What do we do about those who don't?
At the moment, I think we are writing those rules on the fly, and perhaps we are falling short, our progress in this debate stymied by anger, shame and disgust.
Consider comedian Louis C.K.
He admitted to masturbating and exposing himself in front of women without their consent.
Now he is trying to return to the stage.
There have been howls of outrage about this attempt.
Instinctively, and personally, I agree; hasn't he forfeited his right to a potentially lucrative career because of his truly awful behaviour?
But when I stop to think about it properly, the answer should be no.
Because are we really saying that when people do idiotic, destructive things, they are not allowed to try and recover? To become useful and productive again?
Louis C.K. might not, the market will decide, but I defend his right to try.

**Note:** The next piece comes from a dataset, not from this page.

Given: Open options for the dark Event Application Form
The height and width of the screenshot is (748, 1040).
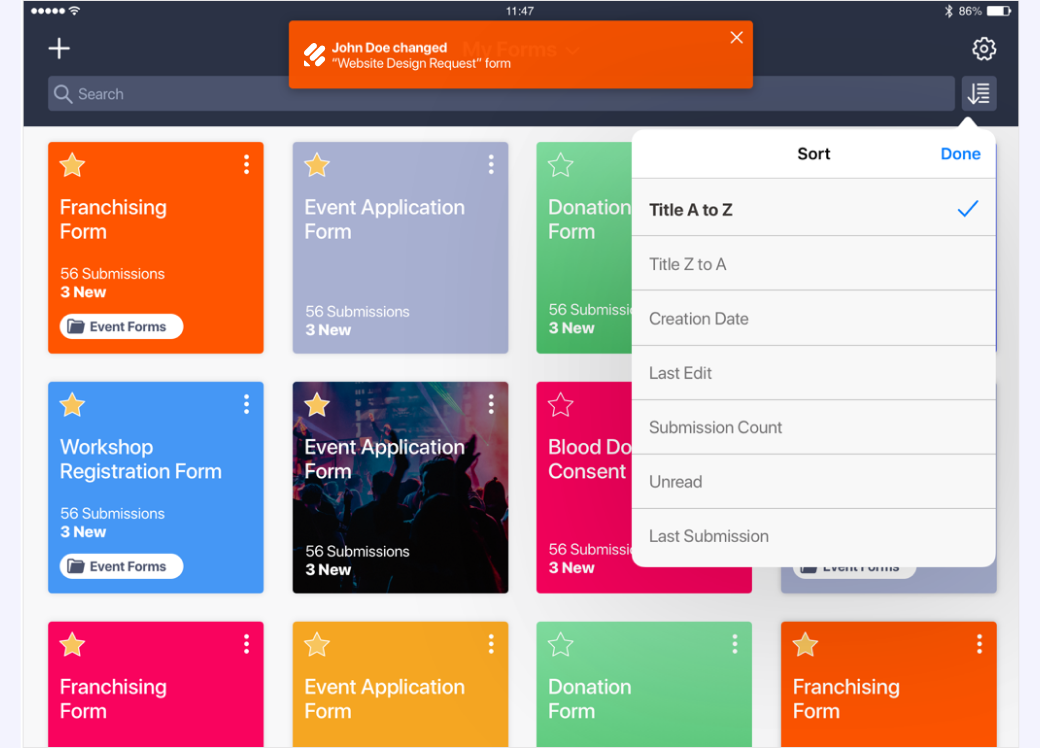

And what about all those people who have been accused of less egregious behaviour?
The inappropriate comments, opportunism, clumsy "flirting", misread social cues, the unthinking exploitation of a power imbalance… the stuff that eventually goes on in almost every situation where people come in to contact with one another.
I'm not for one single moment suggesting there shouldn't be consequences for these things.
But I know now that there are simply too many men who've transgressed our rightly redrawn boundaries to cast them all out in to the wilderness with no way back.
I'm not talking about forgiveness.
That is for survivors to decide and nobody else's business.
But I suppose I am talking about redemption, restitution, and to an extent reconciliation, and how that might be possible as we shape our post-Weinstein world.
The tools for achieving these things is for another Sky Views column, on another day.